- **Directions for this task**
Lines before the one containing "Screen dimensions: 480x800" are left out; copy that line and every later line through the end of the data exactly.

- **Given records**
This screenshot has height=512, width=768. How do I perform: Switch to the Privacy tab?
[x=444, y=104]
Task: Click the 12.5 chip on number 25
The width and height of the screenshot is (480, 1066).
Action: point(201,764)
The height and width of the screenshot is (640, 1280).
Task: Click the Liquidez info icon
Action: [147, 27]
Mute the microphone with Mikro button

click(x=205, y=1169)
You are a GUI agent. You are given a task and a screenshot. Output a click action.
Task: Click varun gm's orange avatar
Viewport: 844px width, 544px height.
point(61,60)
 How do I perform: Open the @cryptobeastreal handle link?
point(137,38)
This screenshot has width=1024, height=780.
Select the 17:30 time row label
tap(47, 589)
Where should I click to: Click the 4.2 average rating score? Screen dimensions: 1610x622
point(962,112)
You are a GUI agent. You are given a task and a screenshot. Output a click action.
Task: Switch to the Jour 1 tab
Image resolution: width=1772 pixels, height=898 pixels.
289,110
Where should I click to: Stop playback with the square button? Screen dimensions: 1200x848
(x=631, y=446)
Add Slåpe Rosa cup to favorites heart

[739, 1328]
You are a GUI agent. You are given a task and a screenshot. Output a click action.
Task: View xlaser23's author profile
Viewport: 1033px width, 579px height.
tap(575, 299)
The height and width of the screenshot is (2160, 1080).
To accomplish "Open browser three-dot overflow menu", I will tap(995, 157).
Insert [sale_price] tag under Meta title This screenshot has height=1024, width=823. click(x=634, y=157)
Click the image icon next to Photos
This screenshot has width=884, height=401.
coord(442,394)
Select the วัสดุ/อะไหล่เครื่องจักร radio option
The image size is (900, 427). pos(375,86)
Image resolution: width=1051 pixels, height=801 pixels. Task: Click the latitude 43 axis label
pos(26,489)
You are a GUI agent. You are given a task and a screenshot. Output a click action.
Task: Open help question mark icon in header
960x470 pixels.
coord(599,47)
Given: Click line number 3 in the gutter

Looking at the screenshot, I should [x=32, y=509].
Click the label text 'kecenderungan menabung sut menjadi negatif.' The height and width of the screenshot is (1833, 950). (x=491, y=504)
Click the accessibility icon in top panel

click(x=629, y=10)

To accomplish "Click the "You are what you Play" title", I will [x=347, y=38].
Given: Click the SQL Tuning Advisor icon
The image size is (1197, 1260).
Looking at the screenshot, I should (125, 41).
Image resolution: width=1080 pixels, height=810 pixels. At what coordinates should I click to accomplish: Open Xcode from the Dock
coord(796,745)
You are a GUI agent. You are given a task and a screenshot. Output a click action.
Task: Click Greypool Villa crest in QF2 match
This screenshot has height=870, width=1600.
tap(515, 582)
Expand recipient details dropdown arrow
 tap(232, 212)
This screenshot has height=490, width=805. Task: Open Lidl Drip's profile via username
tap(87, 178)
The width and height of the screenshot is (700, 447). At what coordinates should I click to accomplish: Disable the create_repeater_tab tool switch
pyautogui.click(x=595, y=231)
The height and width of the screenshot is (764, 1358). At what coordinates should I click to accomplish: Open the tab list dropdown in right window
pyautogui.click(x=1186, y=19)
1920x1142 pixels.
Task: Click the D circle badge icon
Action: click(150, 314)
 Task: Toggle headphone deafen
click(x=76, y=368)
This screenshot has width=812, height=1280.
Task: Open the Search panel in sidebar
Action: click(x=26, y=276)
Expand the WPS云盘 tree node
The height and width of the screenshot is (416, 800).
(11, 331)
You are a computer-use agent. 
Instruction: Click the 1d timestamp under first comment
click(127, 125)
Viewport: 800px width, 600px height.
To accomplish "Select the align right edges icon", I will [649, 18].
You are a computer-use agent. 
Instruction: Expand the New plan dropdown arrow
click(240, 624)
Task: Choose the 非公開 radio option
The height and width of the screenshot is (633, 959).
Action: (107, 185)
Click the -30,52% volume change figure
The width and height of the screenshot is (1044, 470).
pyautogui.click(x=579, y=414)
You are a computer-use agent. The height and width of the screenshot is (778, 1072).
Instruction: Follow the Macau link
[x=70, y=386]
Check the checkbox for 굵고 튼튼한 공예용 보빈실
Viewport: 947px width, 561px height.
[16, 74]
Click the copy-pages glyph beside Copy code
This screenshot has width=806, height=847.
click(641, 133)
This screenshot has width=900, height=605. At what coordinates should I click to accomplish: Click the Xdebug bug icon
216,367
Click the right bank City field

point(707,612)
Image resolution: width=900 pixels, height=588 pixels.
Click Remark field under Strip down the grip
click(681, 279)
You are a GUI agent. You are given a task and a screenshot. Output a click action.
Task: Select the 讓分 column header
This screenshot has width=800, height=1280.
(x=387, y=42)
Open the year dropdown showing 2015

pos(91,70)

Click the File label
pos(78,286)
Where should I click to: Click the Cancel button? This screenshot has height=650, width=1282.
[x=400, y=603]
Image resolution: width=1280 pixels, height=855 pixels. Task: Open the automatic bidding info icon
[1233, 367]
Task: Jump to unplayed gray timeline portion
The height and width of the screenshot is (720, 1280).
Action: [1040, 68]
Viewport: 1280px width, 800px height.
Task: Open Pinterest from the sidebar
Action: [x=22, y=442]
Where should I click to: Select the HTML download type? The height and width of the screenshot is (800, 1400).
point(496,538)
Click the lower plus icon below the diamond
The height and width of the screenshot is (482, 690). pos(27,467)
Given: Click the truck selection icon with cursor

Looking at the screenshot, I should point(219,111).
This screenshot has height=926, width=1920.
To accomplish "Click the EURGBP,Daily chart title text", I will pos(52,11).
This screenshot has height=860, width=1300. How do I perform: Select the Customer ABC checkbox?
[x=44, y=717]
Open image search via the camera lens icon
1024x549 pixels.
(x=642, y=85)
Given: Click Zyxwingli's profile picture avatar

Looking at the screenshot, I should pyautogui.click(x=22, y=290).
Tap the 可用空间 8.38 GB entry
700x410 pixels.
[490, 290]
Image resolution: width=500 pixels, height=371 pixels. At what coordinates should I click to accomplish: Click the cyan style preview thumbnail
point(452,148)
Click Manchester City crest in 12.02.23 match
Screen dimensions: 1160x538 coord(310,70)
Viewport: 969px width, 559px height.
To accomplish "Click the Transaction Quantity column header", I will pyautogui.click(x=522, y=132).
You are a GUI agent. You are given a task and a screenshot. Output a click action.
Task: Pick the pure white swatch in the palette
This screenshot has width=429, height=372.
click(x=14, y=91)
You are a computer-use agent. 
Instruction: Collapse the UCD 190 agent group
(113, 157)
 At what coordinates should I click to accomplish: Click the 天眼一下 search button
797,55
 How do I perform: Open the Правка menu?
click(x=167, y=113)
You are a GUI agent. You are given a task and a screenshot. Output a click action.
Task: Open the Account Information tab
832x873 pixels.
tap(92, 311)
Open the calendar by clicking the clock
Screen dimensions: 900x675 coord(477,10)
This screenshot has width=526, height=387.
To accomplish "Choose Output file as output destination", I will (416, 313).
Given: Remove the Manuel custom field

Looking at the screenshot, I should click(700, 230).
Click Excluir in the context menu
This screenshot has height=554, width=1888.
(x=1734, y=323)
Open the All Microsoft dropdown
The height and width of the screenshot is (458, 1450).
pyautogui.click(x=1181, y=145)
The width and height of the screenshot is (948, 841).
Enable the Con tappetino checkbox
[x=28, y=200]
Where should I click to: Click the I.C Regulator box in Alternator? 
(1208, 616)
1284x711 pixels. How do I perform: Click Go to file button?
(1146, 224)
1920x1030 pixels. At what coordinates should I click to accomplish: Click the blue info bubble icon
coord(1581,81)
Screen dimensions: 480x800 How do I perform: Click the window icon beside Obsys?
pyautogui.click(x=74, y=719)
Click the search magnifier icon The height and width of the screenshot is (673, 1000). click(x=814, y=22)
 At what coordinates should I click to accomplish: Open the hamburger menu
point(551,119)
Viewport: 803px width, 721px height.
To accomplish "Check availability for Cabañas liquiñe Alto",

- **Expected output**
Screen dimensions: 480x800 How do I perform: Click the window icon beside Obsys?
pyautogui.click(x=74, y=719)
Click the search magnifier icon The height and width of the screenshot is (673, 1000). click(x=814, y=22)
 At what coordinates should I click to accomplish: Open the hamburger menu
point(551,119)
Viewport: 803px width, 721px height.
To accomplish "Check availability for Cabañas liquiñe Alto",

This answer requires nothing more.